Sept balles pour Oxford T. 2
La perle
Enquête personnelle
Oxford est détective privé. Septuagénaire entêté, il s’est toujours refusé à prendre sa retraite, convaincu d’en avoir encore sous le pied. Mais une promesse solennelle et intangible lia, une dernière fois, son destin à l’arme de sa vie. Il a juré à sa femme, mourante, qu’il raccrocherait définitivement… mais pas avant d’avoir complètement vidé son chargeur. Sept balles, sept albums. Le premier était réussi, l’enquête rondement menée. Le second ne faiblit pas. Oxford si ! Il refuse de vieillir mais ne peut que constater quotidiennement les dégâts du temps. Sa mémoire lui fait défaut, ses réflexes le trahissent et Ruthy lui manque. Le moindre mètre carré de son appartement lui rappelle sa bien aimée.
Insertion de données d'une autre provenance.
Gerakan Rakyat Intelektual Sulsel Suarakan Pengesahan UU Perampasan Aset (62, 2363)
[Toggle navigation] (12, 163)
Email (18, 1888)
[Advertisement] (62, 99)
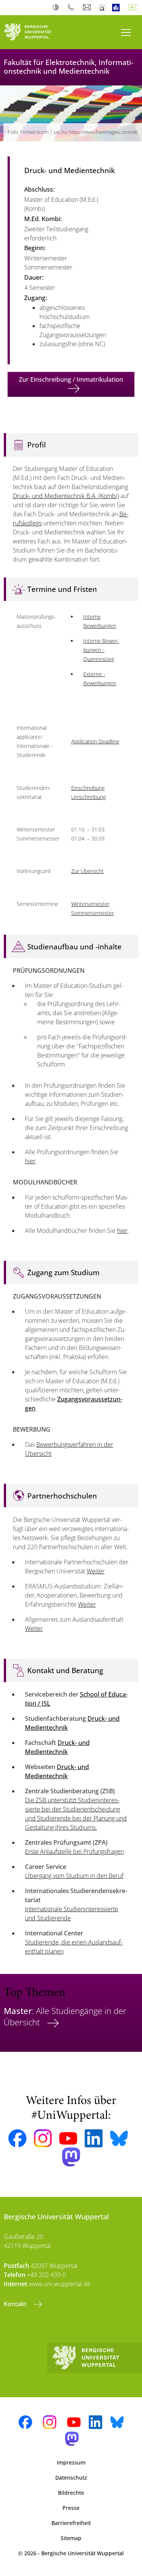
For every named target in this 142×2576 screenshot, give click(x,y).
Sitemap (71, 2538)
Alors il décide de le quitter et part s’installer dans l’entrepôt désaffecté de son beau frère, laissant à sa petite fille l’opportunité de prendre son indépendance. En plein déménagement, il s’aperçoit que son arme a disparu. Il passe en revue chacun de ses cartons, en vain. Déboussolé, au pied du mur, il mène l’enquête. Coûte que coûte, en dépit d’une mémoire immédiate défaillante, il doit retrouver son revolver et l’intégralité de ses munitions, qui sont autant de vies pour le Privé.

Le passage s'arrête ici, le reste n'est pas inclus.